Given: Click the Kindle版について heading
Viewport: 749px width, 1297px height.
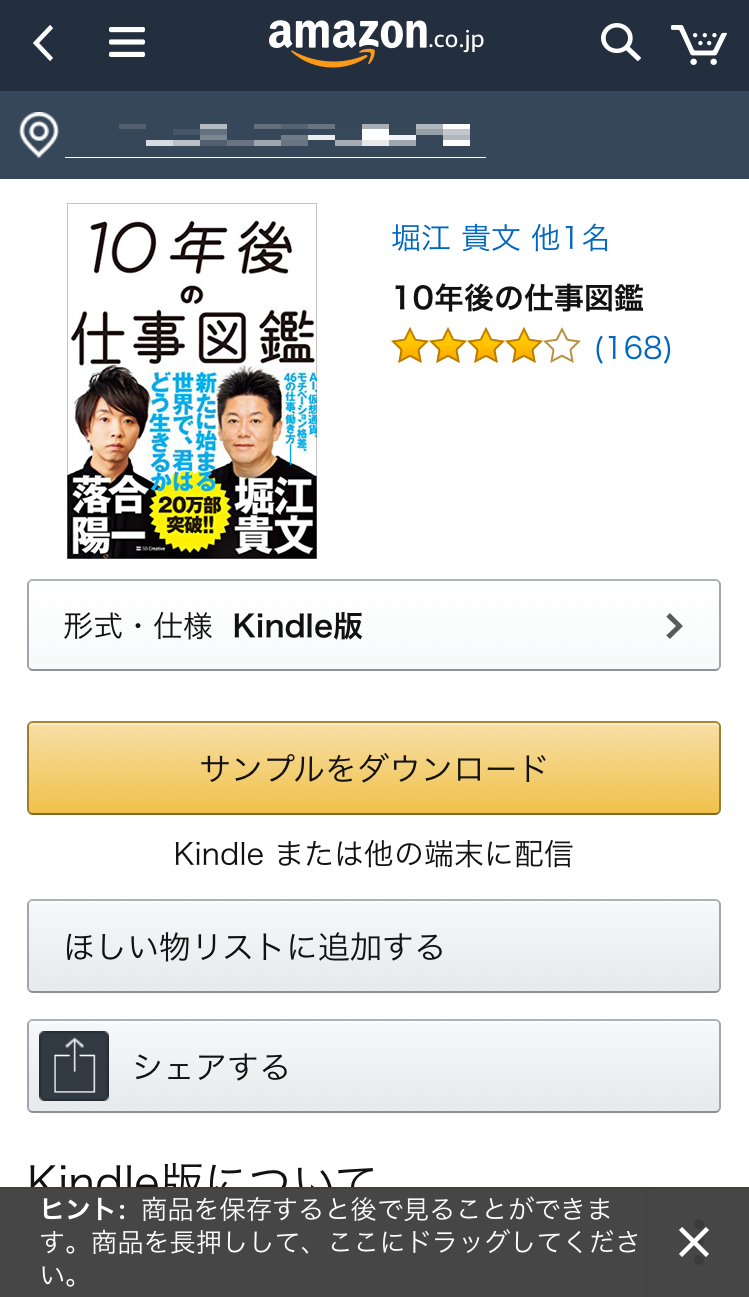Looking at the screenshot, I should click(201, 1171).
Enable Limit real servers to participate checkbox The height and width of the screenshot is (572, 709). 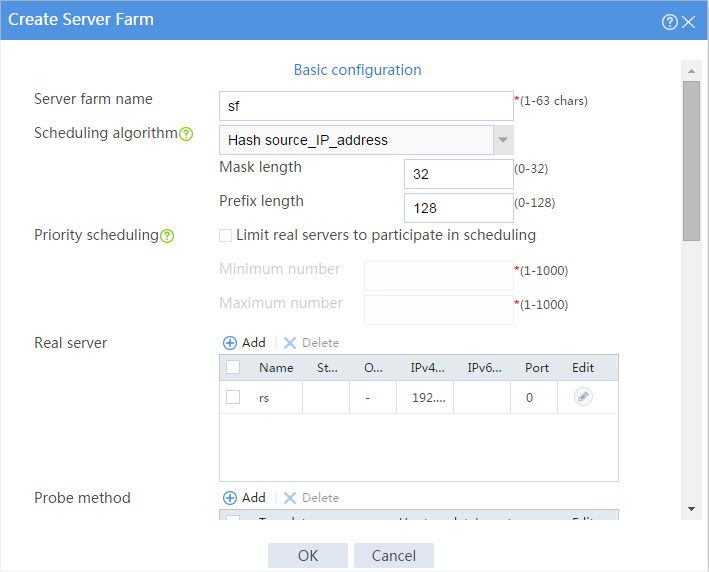(225, 235)
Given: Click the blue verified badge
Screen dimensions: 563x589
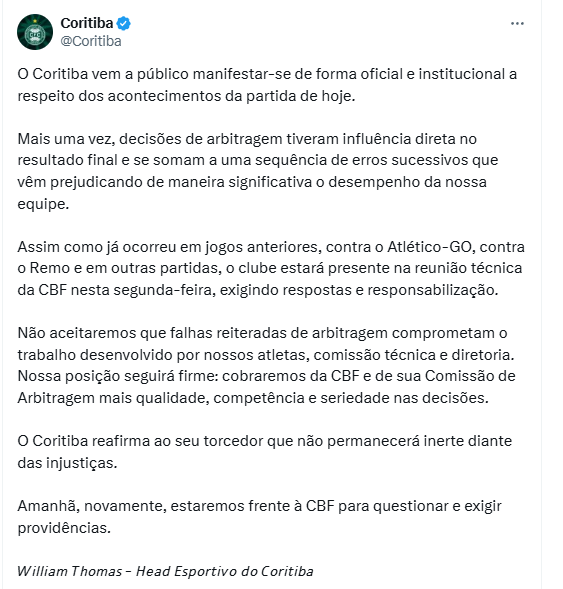Looking at the screenshot, I should point(123,23).
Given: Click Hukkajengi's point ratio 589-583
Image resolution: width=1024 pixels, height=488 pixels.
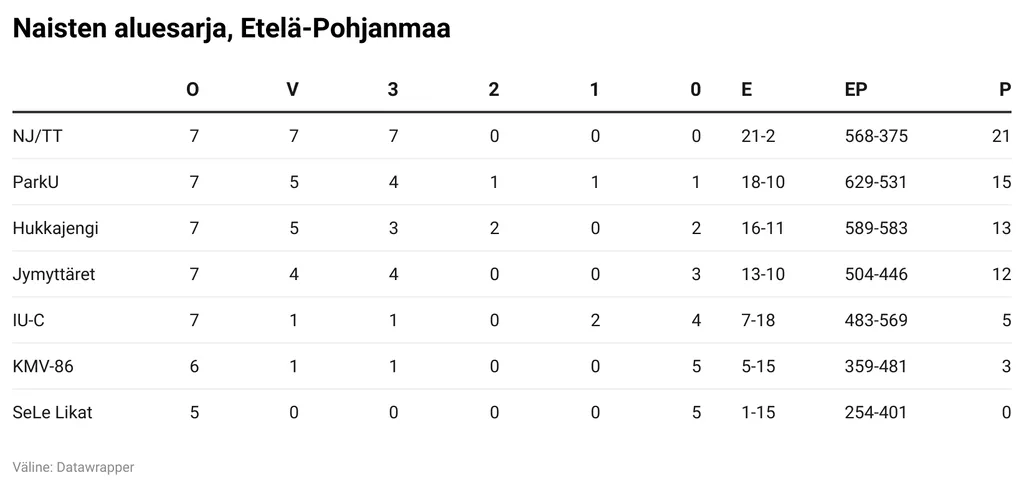Looking at the screenshot, I should click(x=876, y=227).
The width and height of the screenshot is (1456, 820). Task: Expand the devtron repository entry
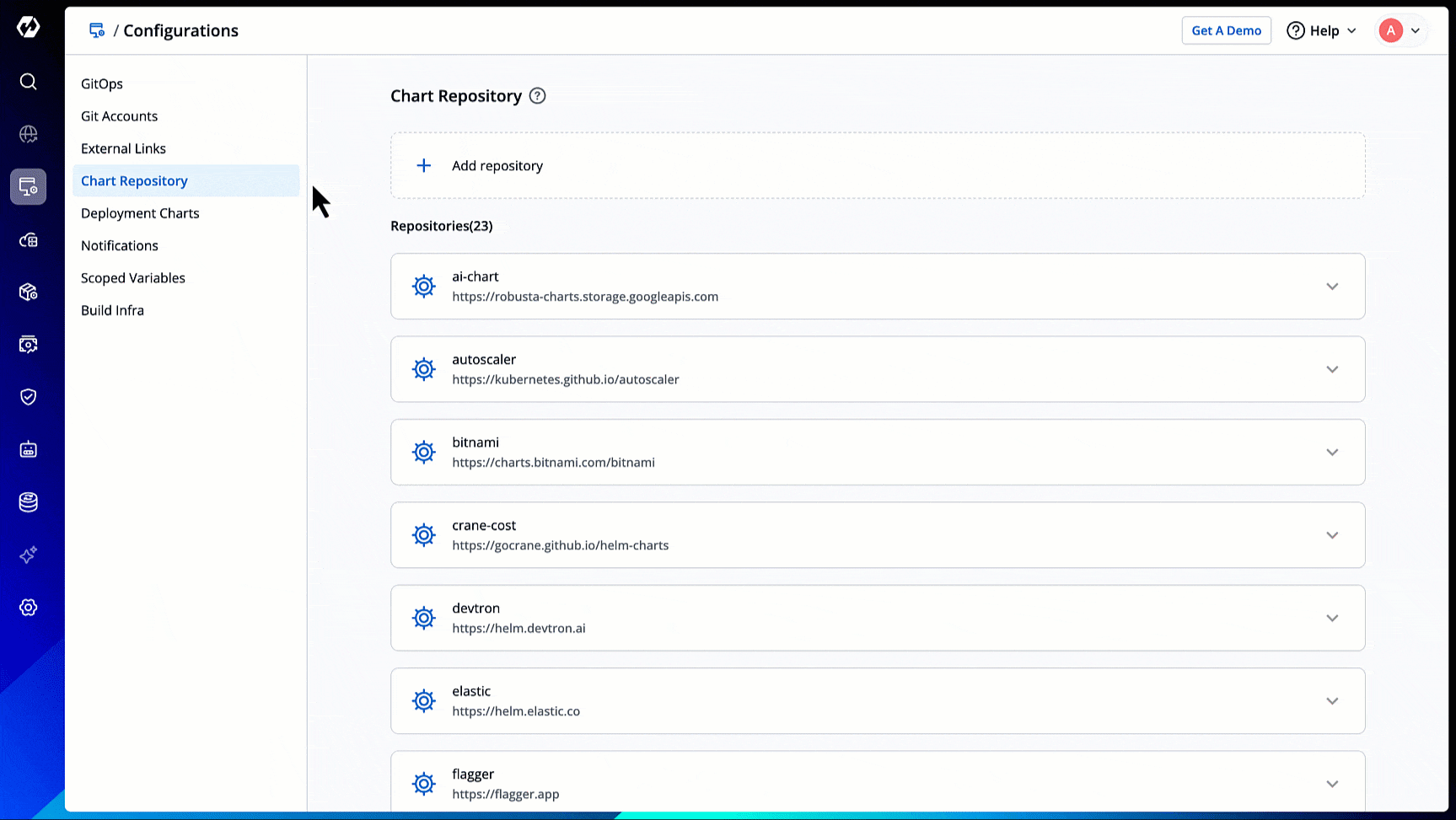pos(1331,618)

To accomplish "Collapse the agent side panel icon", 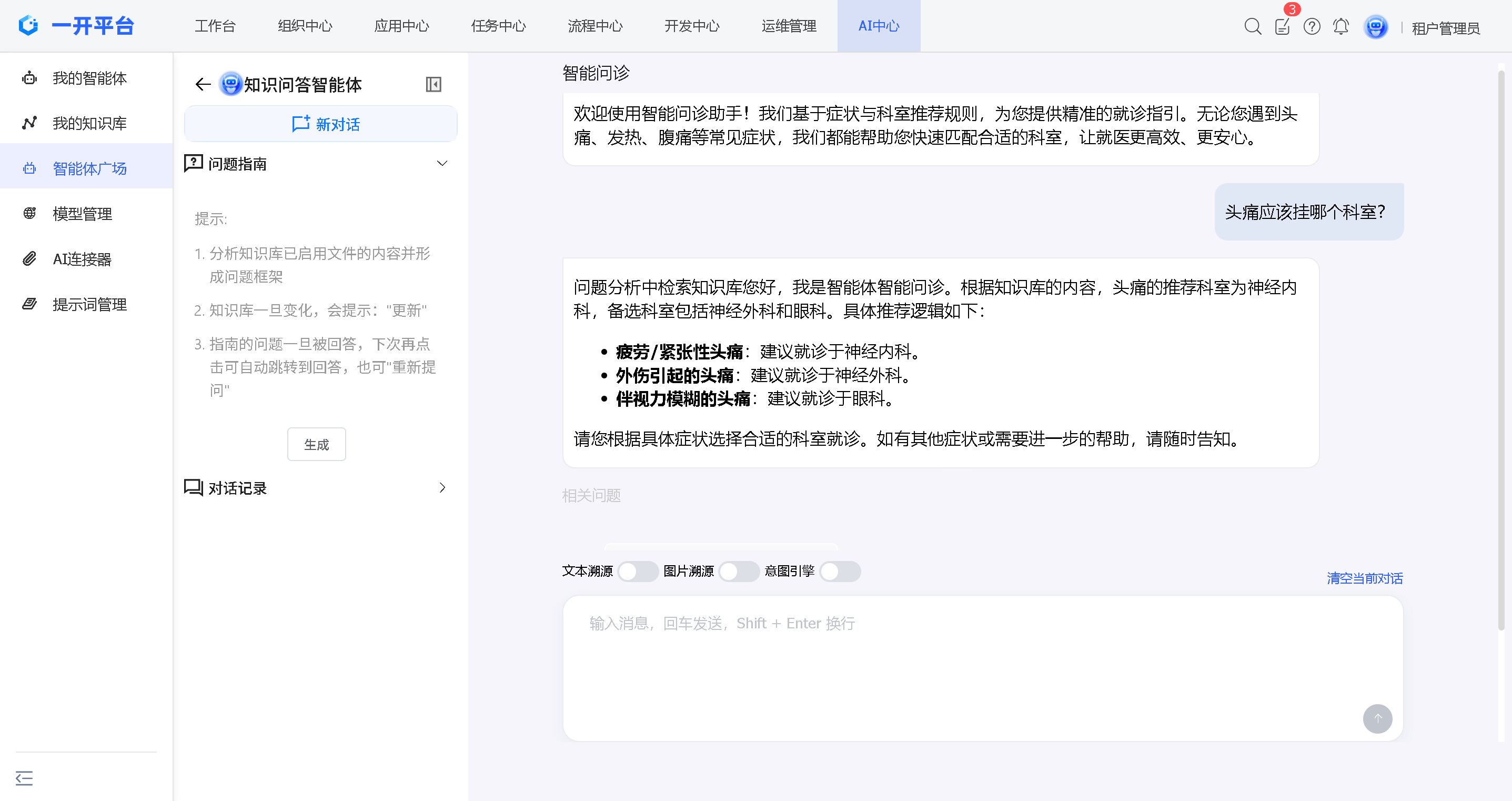I will [433, 85].
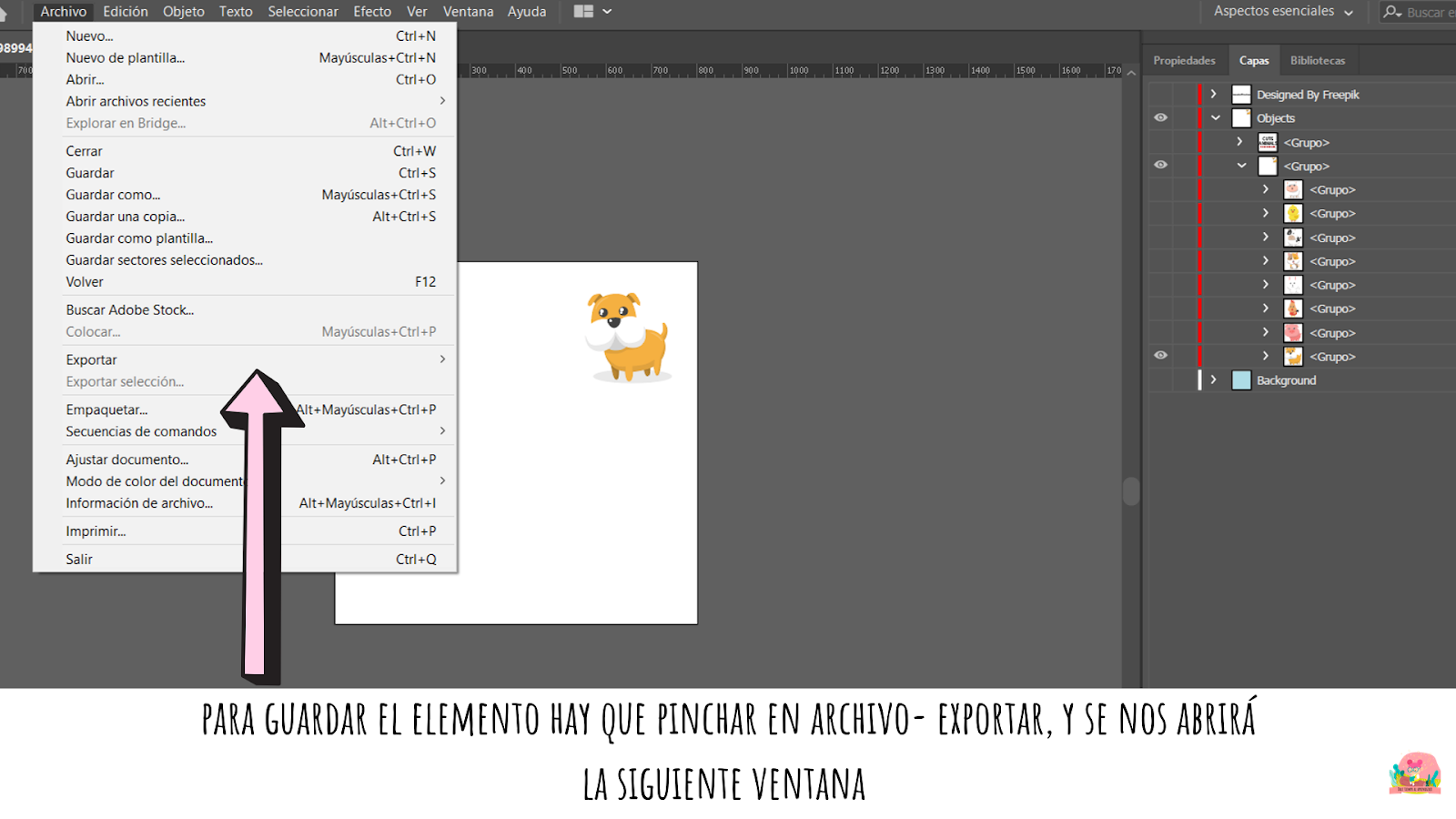Click the white bunny Grupo thumbnail
The image size is (1456, 819).
coord(1293,285)
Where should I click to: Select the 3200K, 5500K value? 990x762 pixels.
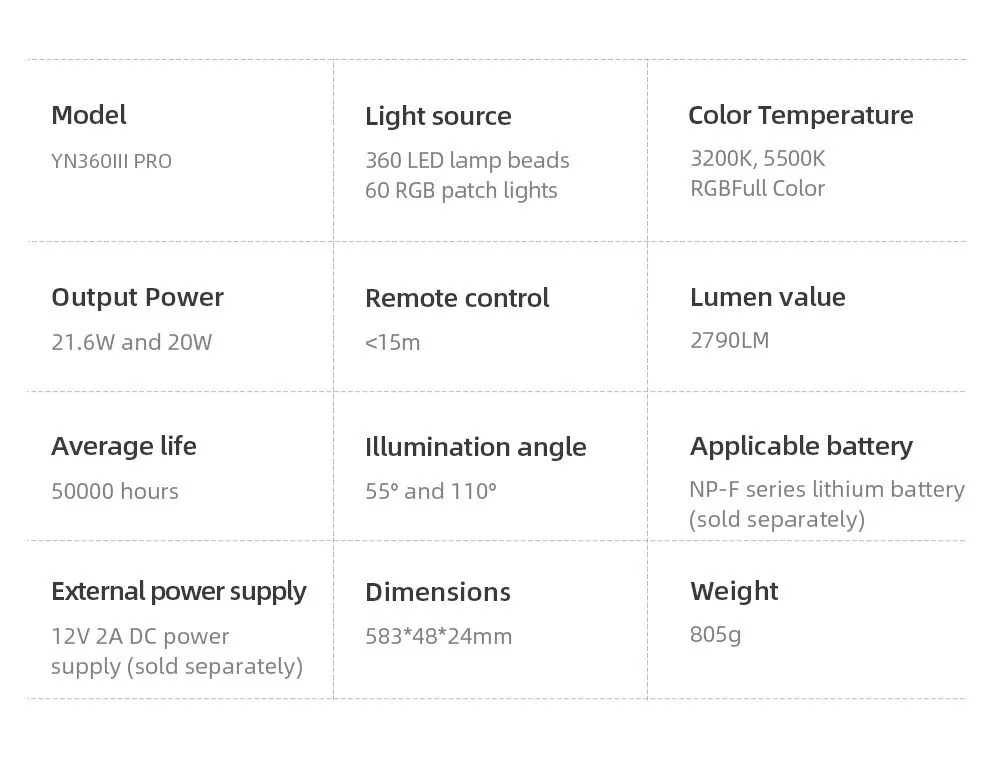point(757,158)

WHAT THE EXERCISE ASKS -
Pick out every line in the entries above that contains the word "Given" and copy each one. Matching is case-sensitive.

COMPLETED EXERCISE -
Given: Click the Kindle版について heading
Given: Click the blue verified badge
Given: Click Hukkajengi's point ratio 589-583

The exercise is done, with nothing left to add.